Document Capture 101: Capture Drives Search
Document Capture Drives Successful Search
One of the first stages in planning for any document scanning project is to ask the question: How do you want to find your documents? Theories vary on best practices, but here are a few tips when designing a document capture and OCR implementation for any document management system:
- Limit your number of fields to 5 or less. So many times i see document scanning customers use way to many fields during their document capture and OCR process. The more fields you have, the more time for end users to enter index data on their documents, and the more chances fields will get skipped. Take the time to interview the end users and truly find how they need to search for their documents.
- Always use a date. Dates are the ultimate filter that can be a life saver when searching for that needle in a haystack in your document scanning solution. Invoice date, purchase order date, contract date, etc. give you the power to narrow down your search results to a specified period and can be a huge help in audit based searches or searches for legal support.
- Use OCR automation to reduce indexing time. Document capture applications provide automation and efficiency, and can reduce end user keying requirements on documents. Strong, accurate Optical Character Recognition (OCR) technology, and Advanced Data Extraction (ADE) are absolutely required.

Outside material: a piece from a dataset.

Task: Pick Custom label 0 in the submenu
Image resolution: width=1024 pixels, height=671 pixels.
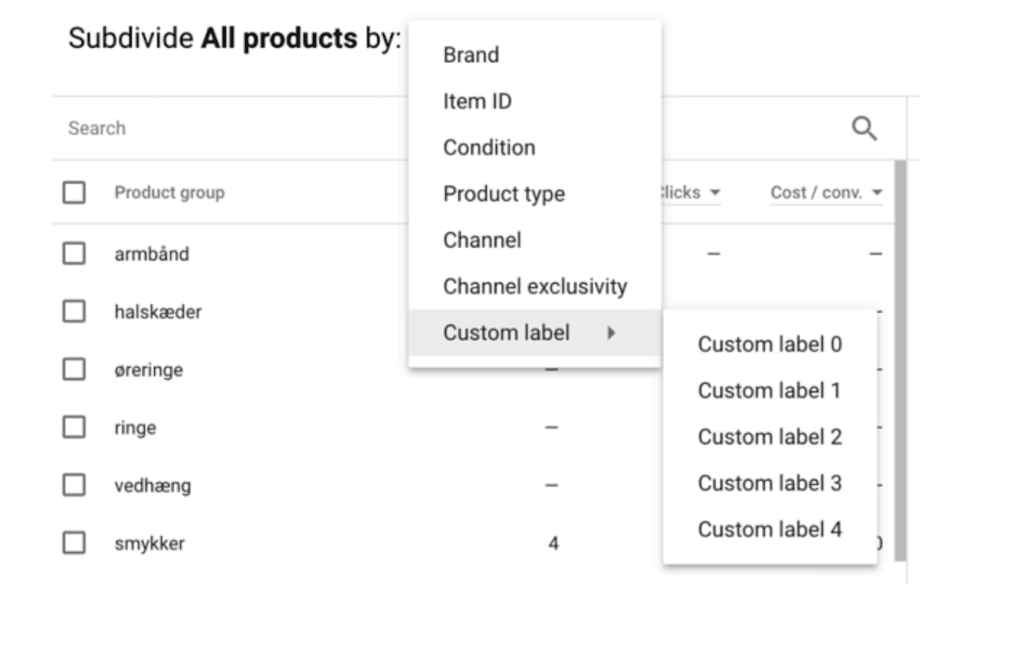Action: 769,344
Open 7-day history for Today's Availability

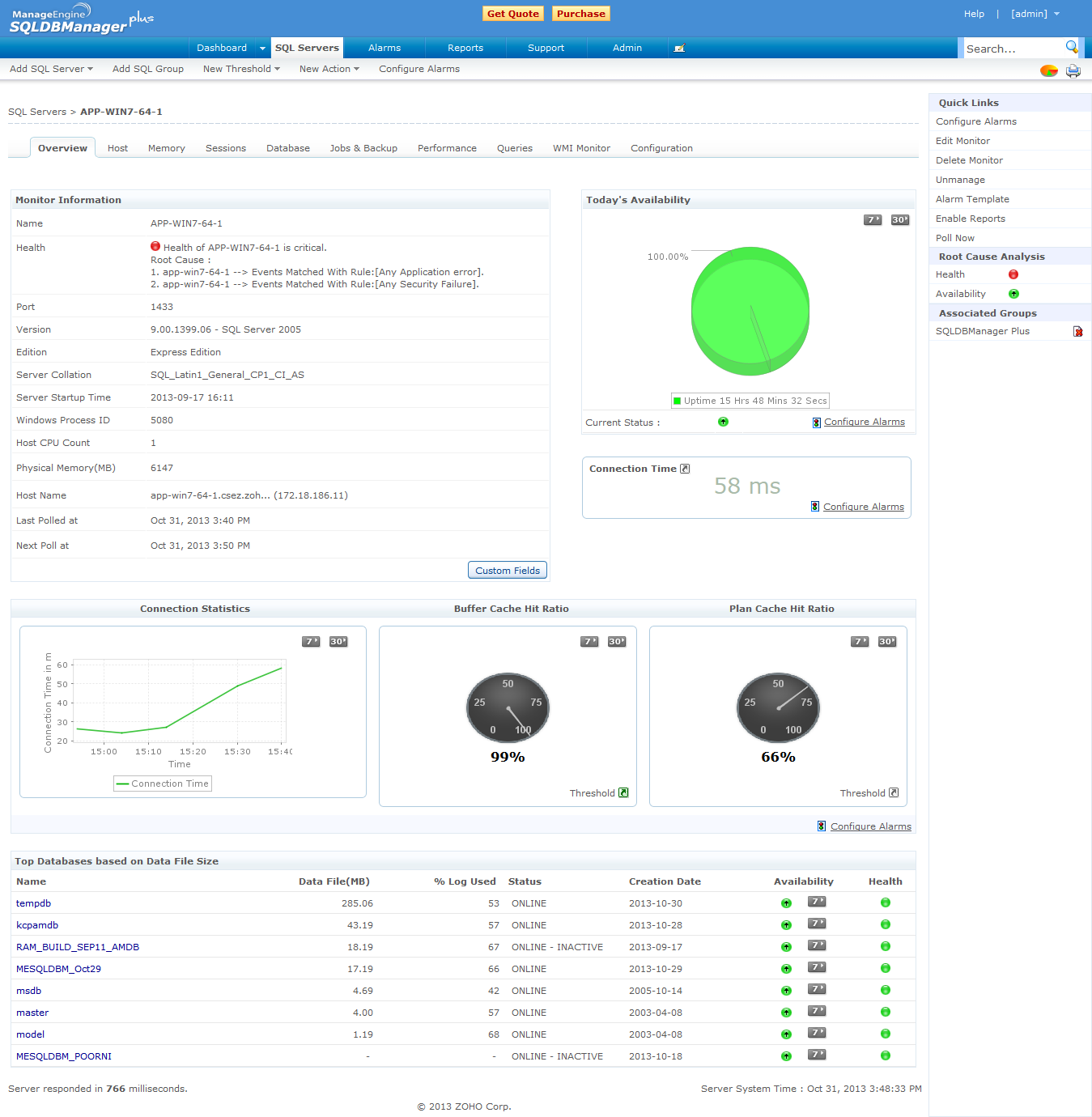873,220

- Ensure your technology has a QA step. If you are going to go to all the trouble of scanning, capturing and sending documents to a repository, make sure you can check your work. Misfiling a document can a painful experience.
- Full text search is the insurance policy. Always, I repeat always, convert your scanned documents to a searchable format using OCR PDF Image with Hidden text. This will allow for granular searches beyond your index fields/columns, and can help you in the “find a needle in the haystack” tasks. But do not, I say, do NOT rely on full text search as your primary search method. Full text does not let you sort by specific document focused dates, cannot let you do range based searches on specific criteria, and restricts sorting and viewing in most repositories.